黄色の悪魔………だと!?
フレイアは子供達に事情を伝えた。
「シオン、少し待って?ちょっと問題が起きたみたいなの」
「どうしたの?」
フレイアは自分の使い魔からの報告と言って続けた。シオンに影が付いている事を知られたくないからだ。
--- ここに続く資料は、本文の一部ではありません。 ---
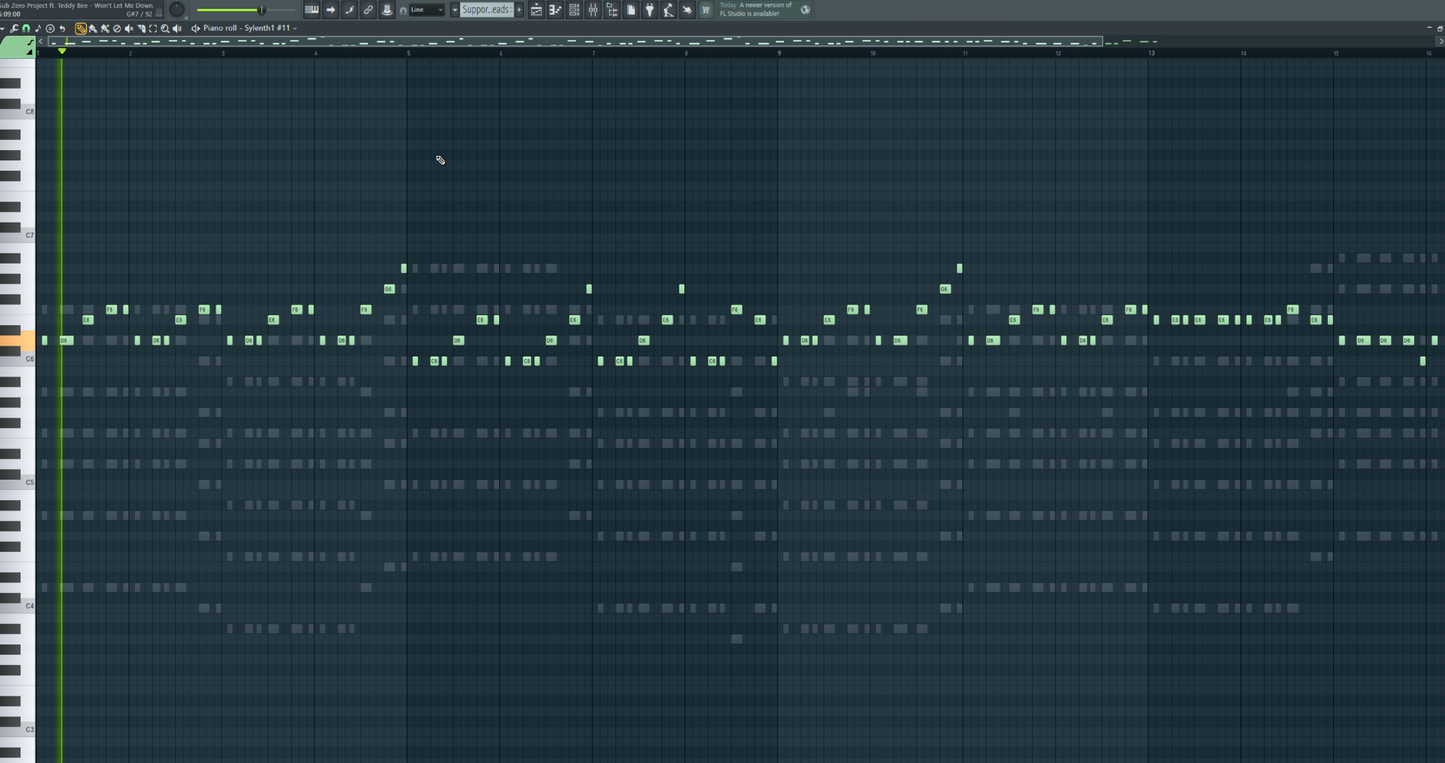
Task: Open the Channel rack
Action: [x=574, y=10]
「使い魔から報告があったの。森の湖で幻獣同士の縄張り争いが繰り広げられているようなの」
「「幻獣の縄張り争い!?」」
フレイアは子供達に諭すように伝える。
「ワイバーンの群れと、あの黄色の悪魔が争っているようなの」
「えっ!ウソ!?あの獰猛な黄色の悪魔がいるの!?」
みんなは知っているようだが、シオンだけが黄色の悪魔について知らなかった。
「ねぇ!黄色の悪魔ってなんなの?」
「シオン!知らないの!?」
「勉強で習ったでしょう!」
「有名な幻獣ですよ?」
えっ、知らないの私だけ!?
お馬鹿なレオですら知っていてへこむシオンだった。
「あのねシオン?黄色の悪魔っていうのは、獰猛な嘴(くちばし)で相手を穿ち、その黄色の体毛は魔法耐性が強く魔法を寄せ付けない。さらに、飛行速度が速く、2本の鋭い足は岩を砕く脚力があるの」
な、なんだ!その生物は!?最強じゃないか!!!
シオンはみんなと違い、目をキラキラとさせた。
「まぁ、絶対数が少ないから問題になっていないのだけれどね?聞いてる?シオン!」
「うん、聞いているよ。見てみたいなぁ~」
シオンの言葉に母フレイアはダメだしをした。
「ダメよ!ただでさえ幻獣同士の戦いで興奮しているのだから危険よ!」
「そうだぞシオン。今日は帰って、森が静かになったらまた来ようぜ?」
シオンは全員から反対されてガッカリしながら従うのであった。
「今回の埋め合わせはきっとするからね」
フレイアは優しくシオンを撫でた。
そしてシオン達が引き返して森を出ようとした時であった。空からワイバーンが落ちてきたのだ。
ドーーーーン!!!!
「あっぶねー!」
シオン達のすぐ側に落ちたのだ。そして、空から黄色の物体が落ちてきた。
!?
「マズイわ!黄色の悪魔よ!?」
続けてドーーーーン!!!!と、大きな音を立ててその黄色の物体が地面に激突した。
多くの砂煙が舞って黄色の悪魔を見ることが出来なかった。
ごくりっ
誰かの喉がなった。
そして少しずつ砂煙が収まってきた。
向こうで、むくりと立ち上がったのがわかった。
「みんな気を付けてね!」
シオンの母フレイアも魔力を高めて臨戦態勢を取った。
「まったく、シオンと一緒にいると退屈しないな!」
「そうね。シオンはそういう星の下に生まれたのね」
「やれやれなのよ♪」
シオンを1番後ろにして、子供達も臨戦態勢を取った。無論、シオンを守るためだ。
ここにいる全員がシオンに女神の加護がある事を知っている。こんな所でシオンを失う訳にはいかないのだ。
『ぐるるるる!!!!』
黄色の悪魔の唸り声が聞こえてきた。
向こうもやる気のようである。
いったいどんな幻獣なんだろう。
黄色ってことは雷獣なのか?それとも雷鳥?
シオンだけは砂煙が収まりつつあるなか、どうでもいいことを考えていたのだった。